> **Task goal**
Every line below that holds "computer" must be copied.

Records contained in a dataset
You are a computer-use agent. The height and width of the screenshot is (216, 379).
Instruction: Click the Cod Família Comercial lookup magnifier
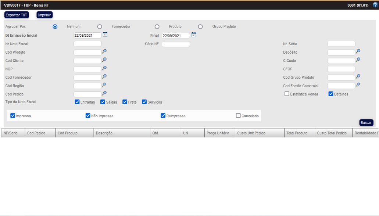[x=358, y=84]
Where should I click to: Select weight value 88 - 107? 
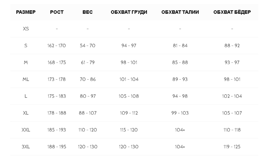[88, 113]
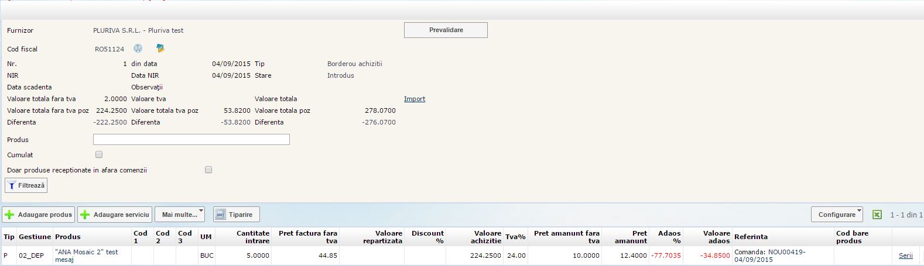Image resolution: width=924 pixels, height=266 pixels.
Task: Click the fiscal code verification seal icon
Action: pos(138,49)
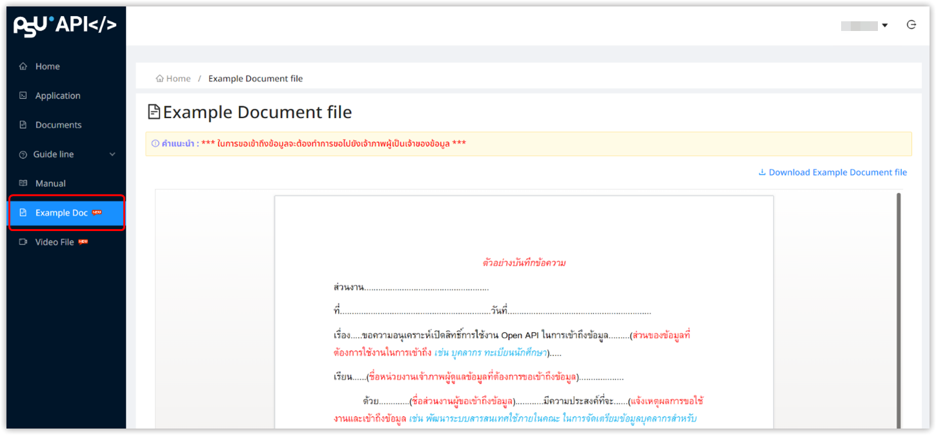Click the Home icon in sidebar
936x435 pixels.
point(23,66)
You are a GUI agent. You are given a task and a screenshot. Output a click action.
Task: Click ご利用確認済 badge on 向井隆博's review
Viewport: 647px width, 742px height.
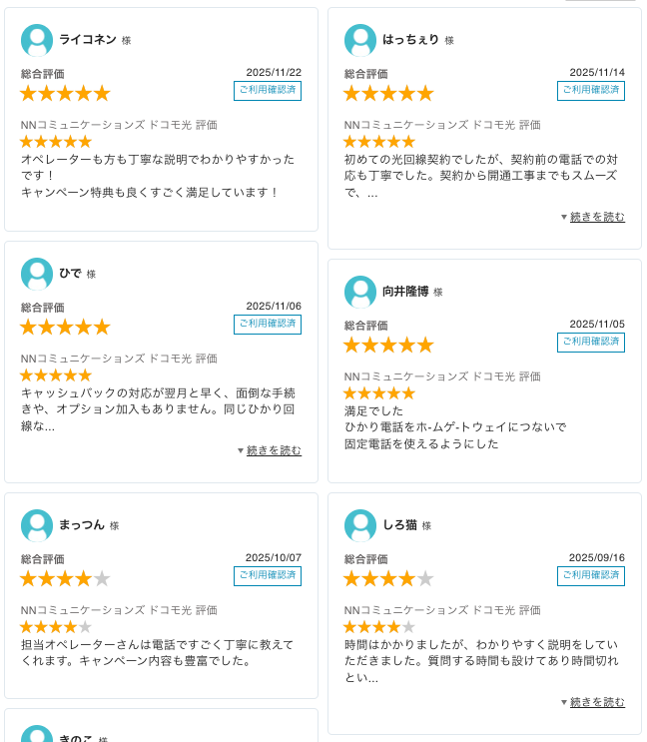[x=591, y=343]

==

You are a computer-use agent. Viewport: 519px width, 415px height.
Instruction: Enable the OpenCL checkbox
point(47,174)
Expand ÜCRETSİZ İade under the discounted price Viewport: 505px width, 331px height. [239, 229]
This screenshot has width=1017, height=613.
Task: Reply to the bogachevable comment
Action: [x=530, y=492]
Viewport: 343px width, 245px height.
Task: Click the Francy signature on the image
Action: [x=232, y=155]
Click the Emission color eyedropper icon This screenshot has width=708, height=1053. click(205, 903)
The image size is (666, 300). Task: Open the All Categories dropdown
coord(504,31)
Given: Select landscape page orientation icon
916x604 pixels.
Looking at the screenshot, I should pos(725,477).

> **Answer space**
You are a computer-use agent. The height and width of the screenshot is (216, 379).
You are a computer-use agent. Viewport: 519px width, 415px height.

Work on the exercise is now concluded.